Friday, February 15, 2008

What A Way To Start A Semester!


Last Friday I got to go up Baldy with Alan Hultberg and his friend George. Alan has quite a reputation for leading very difficult hikes, and this was definitely not easy by any stretch of the imagination. It isn't so much the speed at which he hikes, but the consistency of his stride. He sets a good pace at the beginning of the day, and never slows down until he gets back to the car. Well, I'm always up for a good challenge, so when he asked if I would be interested in joining him on this hike, I quickly rearranged my schedule at work to make sure I could take the day off to go along. I always love getting up into the mountains, and better yet, this would be my first opportunity to use crampons and climb a mountain in the snow. I wasn't disappointed. The hike was strenuous; in fact, I didn't quite make it to the top of the mountain before we turned around. But the weather was perfect, and the mountains were absolutely gorgeous. I think my companions probably got tired of hearing me express repeatedly how beautiful it was up there. It was truly an incredible day. If you are interested in seeing even more pictures from the hike, you can find them here.

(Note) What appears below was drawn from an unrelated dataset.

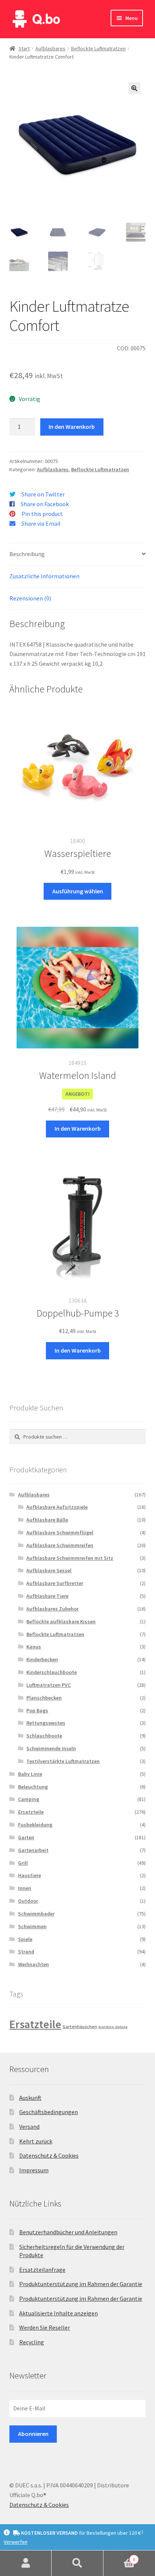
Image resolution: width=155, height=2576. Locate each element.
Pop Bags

Alan and George shortly after we hit the trail






The summit is in view



And for a parting shot, here is another 3D one. I will repeat my viewing instructions for anyone who is new at this. First of all, you should view the full sized picture. Next, the idea is to look at the picture in such a way that your left eye sees the image on the right and your right eye sees the image on the left. That sounds complicated but it really isn't. I find it works best to find an anchor in the picture; something that you can recognize even when it is out of focus. In this picture, the tree on the right works pretty well. Then start to cross your eyes, and you will see the two parts moving together. You want to form a third image in the center that is an overlay of the two parts, so watch that anchor and use it to bring the two together. Then comes the most difficult part. Normally when you cross your eyes, you are focusing on something close to your face, but for this exercise, you need to focus on the computer screen. It can be done, but it may take some practice. When you get it, it will be well worth it. Enjoy!